John Thacker said...

There's a fine case for talking about "moderate inflation" in the sense of the total economy wide amount of money being spent-- though it's obviously even better if particular prices for particular goods decrease or stay the same, but the total amount of money increases because brand new things are invented and sold. It's nonsense on stilts to pretend that prices in one sectors growing slower than the economy as a whole proves anything positive.

Pelsmin said...

Be afraid.

I've long thought that there was one solution to our out-of-control government spending, and our government knows it well. How do you resolve $17 trillion in debt? With wild inflation, so the flat or declining economic activity generates increasing nominal tax revenues that can repay the fixed debt. That's what they mean by making it easier for borrowers to pay fixed debts.

Presidents have eschewed this simple option because of its one downside; a decline in the standard of living for all citizens.

That's historically been something the President DOESN'T want to happen. Until now. We have a President who calls for Americans to drive smaller cars, live in smaller homes, be colder in winter and hotter in summer, reduce vacation travel, etc. If that's not a reduction in the standard of living I don't know what is.

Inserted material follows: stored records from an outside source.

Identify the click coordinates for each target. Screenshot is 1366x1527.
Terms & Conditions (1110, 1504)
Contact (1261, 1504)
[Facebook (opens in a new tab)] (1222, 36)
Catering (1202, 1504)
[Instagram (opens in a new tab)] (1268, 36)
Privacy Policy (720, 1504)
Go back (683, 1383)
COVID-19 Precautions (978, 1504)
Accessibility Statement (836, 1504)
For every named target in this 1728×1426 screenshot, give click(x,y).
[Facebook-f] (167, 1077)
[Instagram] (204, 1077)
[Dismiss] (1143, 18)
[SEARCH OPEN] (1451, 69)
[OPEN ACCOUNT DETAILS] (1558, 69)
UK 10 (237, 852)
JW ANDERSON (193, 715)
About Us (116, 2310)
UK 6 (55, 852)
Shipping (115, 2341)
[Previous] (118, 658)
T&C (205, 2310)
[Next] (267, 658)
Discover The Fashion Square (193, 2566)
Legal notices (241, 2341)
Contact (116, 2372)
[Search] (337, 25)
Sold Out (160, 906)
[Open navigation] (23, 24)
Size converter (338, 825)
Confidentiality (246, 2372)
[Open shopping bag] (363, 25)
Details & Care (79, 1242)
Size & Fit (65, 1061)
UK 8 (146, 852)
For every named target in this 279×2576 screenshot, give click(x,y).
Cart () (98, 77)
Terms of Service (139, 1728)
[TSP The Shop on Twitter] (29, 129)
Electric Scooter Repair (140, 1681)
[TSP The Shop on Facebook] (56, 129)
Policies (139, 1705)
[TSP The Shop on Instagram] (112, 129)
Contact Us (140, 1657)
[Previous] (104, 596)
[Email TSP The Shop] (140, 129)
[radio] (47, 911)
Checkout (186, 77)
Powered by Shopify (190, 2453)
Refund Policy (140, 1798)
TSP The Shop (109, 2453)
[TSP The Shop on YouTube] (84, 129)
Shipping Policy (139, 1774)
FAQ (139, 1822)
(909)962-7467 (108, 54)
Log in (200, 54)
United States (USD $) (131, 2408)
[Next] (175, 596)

Our President would consider runaway inflation a WIN-WIN (sorry for the Ford pun -- couldn't resist.)

Unknown said...

Accounting identities and causality are indeed not the same. But the interesting thing about accounting identities is things all have to add up, at least ex post. Which some economists - even Nobel Prize winning ones - many policy makers, and many professional investors have a very hard time acknowledging, never mind applying in their own analysis and policy prescriptions.